“This is all very well, Stella,” he said, “but it looks to me as if I’m going to be left out in the cold. What with your thinking about Chauncey Seller—he’s let down more pictures than any two men I know—and all that sort of thing, I don’t see that I’m going to be much use to you. I don’t really. I know you’ll think I’m a fearful, awful rotter, but I feel that we owe something to old Jack Kneb, I do really. I’ve jeopardized my position for your sake, and I’m prepared to do anything in reason, but what with pulling Chauncey Seller—who is a bounder of the worst kind—into your cast, and what with Foss jumping down my throat, well, really—really!”
They were not inclined to mollify him, having rather an eye to the future than to the present, and he had retired in a huff before the girl realized that the holding of Reggie would at least have embarrassed Knebworth to the extent of forcing a retake of those parts of the picture in which he appeared.

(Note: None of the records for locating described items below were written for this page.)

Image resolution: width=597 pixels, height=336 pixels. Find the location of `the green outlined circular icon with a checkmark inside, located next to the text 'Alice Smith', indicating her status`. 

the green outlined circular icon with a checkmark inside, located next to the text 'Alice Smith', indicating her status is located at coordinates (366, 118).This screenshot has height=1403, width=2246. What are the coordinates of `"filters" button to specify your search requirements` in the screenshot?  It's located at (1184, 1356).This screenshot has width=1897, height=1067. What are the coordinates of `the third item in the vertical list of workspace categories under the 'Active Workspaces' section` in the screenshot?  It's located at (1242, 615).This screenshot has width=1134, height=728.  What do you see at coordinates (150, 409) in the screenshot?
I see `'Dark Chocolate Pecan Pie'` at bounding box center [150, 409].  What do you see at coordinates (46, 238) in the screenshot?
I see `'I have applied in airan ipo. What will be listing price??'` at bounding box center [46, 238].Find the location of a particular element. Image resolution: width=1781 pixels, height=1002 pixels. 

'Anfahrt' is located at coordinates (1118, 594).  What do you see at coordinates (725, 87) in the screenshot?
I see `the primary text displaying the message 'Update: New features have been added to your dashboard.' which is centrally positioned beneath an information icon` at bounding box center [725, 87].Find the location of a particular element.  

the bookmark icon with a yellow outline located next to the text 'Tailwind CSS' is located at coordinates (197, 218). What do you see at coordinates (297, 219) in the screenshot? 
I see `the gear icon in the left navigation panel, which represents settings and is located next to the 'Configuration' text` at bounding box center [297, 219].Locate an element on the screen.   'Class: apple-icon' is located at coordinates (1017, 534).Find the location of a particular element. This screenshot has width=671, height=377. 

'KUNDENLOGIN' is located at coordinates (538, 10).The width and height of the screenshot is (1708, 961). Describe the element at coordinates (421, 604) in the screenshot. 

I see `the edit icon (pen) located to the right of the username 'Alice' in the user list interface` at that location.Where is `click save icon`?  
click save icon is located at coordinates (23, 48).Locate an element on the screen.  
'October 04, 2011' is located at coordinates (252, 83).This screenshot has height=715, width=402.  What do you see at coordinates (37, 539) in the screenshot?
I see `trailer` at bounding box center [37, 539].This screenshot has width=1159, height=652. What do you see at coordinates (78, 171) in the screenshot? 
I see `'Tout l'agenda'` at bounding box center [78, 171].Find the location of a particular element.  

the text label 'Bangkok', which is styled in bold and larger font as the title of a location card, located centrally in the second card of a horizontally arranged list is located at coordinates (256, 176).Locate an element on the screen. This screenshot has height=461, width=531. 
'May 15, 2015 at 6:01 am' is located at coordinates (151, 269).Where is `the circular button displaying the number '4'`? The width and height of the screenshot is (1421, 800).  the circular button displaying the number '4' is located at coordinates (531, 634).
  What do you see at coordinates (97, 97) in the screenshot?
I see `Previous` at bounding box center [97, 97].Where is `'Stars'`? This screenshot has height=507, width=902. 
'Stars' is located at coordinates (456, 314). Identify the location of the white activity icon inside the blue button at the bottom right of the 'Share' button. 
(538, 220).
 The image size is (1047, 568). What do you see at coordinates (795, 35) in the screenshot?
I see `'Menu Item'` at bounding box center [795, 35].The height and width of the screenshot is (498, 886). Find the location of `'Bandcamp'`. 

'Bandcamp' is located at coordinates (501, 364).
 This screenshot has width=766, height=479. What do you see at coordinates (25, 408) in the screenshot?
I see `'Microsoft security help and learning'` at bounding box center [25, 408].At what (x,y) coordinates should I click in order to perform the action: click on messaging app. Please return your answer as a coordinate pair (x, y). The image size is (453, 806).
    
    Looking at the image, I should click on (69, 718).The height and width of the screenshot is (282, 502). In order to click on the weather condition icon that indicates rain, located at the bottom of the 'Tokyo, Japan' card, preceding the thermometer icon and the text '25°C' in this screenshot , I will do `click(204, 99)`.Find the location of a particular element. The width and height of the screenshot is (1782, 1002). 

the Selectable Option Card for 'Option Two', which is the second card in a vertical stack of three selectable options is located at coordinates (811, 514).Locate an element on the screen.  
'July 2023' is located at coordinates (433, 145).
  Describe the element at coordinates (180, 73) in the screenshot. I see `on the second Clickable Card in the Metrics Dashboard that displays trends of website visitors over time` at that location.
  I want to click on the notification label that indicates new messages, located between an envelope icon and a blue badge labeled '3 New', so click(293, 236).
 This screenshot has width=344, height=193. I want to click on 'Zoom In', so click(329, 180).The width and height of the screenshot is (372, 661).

“Never mind about Connolly. The picture is certain to fail with that extra: she’s bad. I have a friend in London,” explained Foss, after the discussion returned to the question of ways and means, “who can put up the money. I’ve got a sort of pull with him. In fact—well, anyhow, I’ve got a pull. I’ll go up tonight and see him.”
“And I’ll see mine,” said Stella. “We’ll call the company The Stella Mendoza Picture Corporation—”
Lawley Foss demurred. He was inclined to another title, and was prepared to accept as a compromise the Foss-Mendoza or F.M. Company, a compromise agreeable to Stella provided the initials were reversed.
“Who is Brixan?” she asked as Foss was leaving.
“He is a detective.”
She opened her eyes wide.
“A detective? Whatever is he doing here?”
Lawley Foss smiled contemptuously.
“He is trying to discover what no man of his mental calibre will ever discover, the Headhunter. I am the one man in the world who could help him. Instead of which,” he smiled again, “I am helping myself.”
With which cryptic and mystifying statement he left her.
Stella Mendoza was an ambitious woman, and when ambition is directed toward wealth and fame it is not attended by scruple. Her private life and her standard of values were no better and no worse than thousands of other women, and no more belonged to her profession than did her passion for good food and luxurious environment. The sins of any particular class or profession are not peculiar to their status or calling, but to their self-education in the matter of the permissible. As one woman would die rather than surrender her self-respect, so another would lose her self-respect rather than suffer poverty and hardship, and think little or nothing of the act or the deceit she practised to gain her ends.
After Foss had gone, she went up to her room to change. It was too early to make the call she intended, for Sir Gregory did not like to see her during the daytime. He, who had not hesitated to send Bhag on a fantastic mission, was a stickler for the proprieties.
Having some letters to post, she drove into Chichester late in the afternoon, and saw Mike Brixan in peculiar circumstances. He was the centre of a little crowd near the market cross, a head above the surrounding people. There was a policeman present: she saw his helmet, and for a moment was inclined to satisfy her curiosity. She changed her mind, and when she returned the crowd had dispersed and Michael had disappeared, and, driving home, she wondered whether the detective had been engaged professionally.
Mike himself had been attracted by the crowd which was watching the ineffectual efforts of a Sussex policeman to make himself intelligible to a shock-haired, brown-faced native, an incongruous figure in an ill-fitting suit of store clothes and a derby hat which was a little too large for him. In his hand he carried a bundle tied up in a bright green handkerchief, and under his arm a long object, wrapped in linen and fastened with innumerable strings. At the first sight of him Michael thought it was one of Penne’s Malayan servants, but on second thoughts he realized that Sir Gregory would not allow any of his slaves to run loose about the countryside.
Pushing his way through the crowd, he came up to the policeman, who touched his helmet rim and grinned.
“Can’t make head or tail of this fellow’s lingo, sir,” he said. “He wants to know something, but I can’t make out what. He has just come into the city.”
The brown man turned his big dark eyes upon Mike and said something which was Greek to the detective. There was a curious dignity about the native that even his ludicrous garments could not wholly dissipate, an erectness of body, a carriage of head, an imponderable air of greatness that instantly claimed Michael Brixan’s attention.
Then suddenly he had an inspiration, and addressed the man in Dutch. Immediately the native’s eyes lit up.
“Ja, mynheer, I speak Dutch.”
Mike had guessed that he came from Malaya, where Dutch and Portuguese are spoken by the better class natives.
“I am from Borneo, and I seek a man who is called Truji, an Englishman. No, mynheer, I wish to see his house, for he is a great man in my country. When I have seen his house I will go back to Borneo.”
Mike was watching him as he talked. It was a particularly good-looking face, except for the long and ugly scar that ran from his forehead to the point of his jaw.
A new servant for Gregory Penne, thought the detective, and gave him directions. Standing by the policeman’s side, he watched the queer figure with its bundles till it disappeared.
“Queer language, that, sir,” said the officer. “It was Dutch to me.”